Noncoding RNAs-mediated overexpression of KIF14 is associated with tumor immune infiltration and unfavorable prognosis in lung adenocarcinoma.

Abstract

Kinesin family member 14 (KIF14) is potentially oncogenic and acts as a chromokinesin via binding to microtubules and chromatin during the bipolar spindle formation. KIF14 overexpression is a significant prognostic biomarker in various cancers. However, the expression, prognosis, mechanism, and tumor immune regulation of KIF14 in lung adenocarcinoma (LUAD) remain obscure.
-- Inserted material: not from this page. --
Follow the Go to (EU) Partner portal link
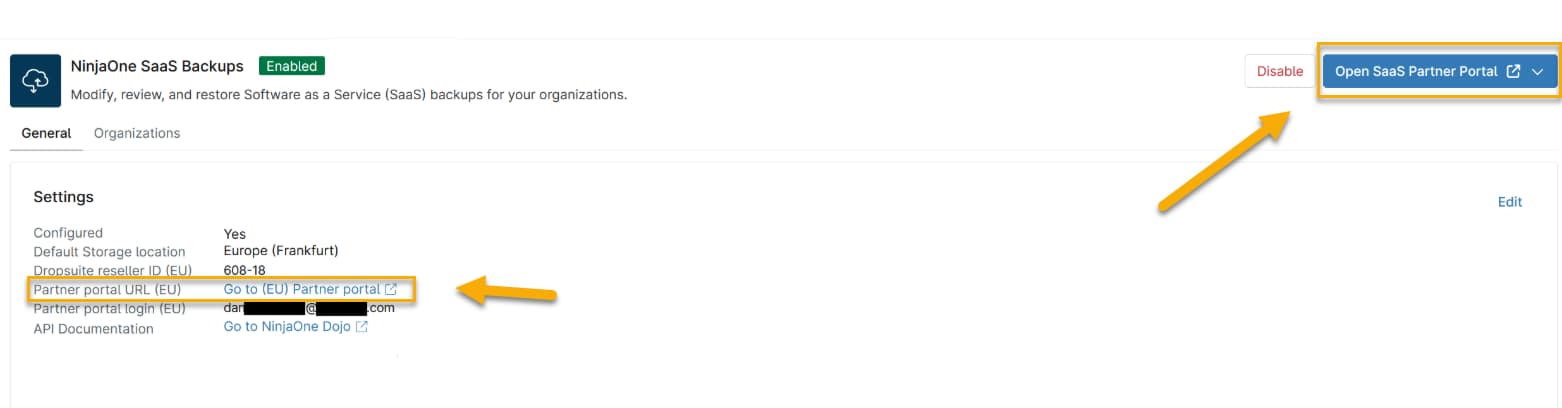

Our results demonstrated that KIF14 was upregulated in a variety of cancers, including LUAD. High-expression of KIF14 in LUAD was associated with pathological tumor stage, N stage and unfavorable prognosis. Both univariate and multivariate Cox regression results demonstrated that KIF14 was a significant independent risk factor influencing the prognosis of LUAD patients. The most promising upstream ncRNA-associated pathway of KIF14 in LUAD was determined to be GSEC/TYMSOS-hsa-miR-101-3p axis according to the starBase and The Cancer Genome Atlas databases. Furthermore, upregulation of KIF14 in LUAD was positively correlated with tumor mutation burden, microsatellite instability, immune checkpoint-related gene expression, immune cell biomarkers, and tumor immune cell infiltration. This study reveals that ncRNAs-mediated overexpression of KIF14 is associated with tumor immune infiltration and unfavorable prognosis in LUAD.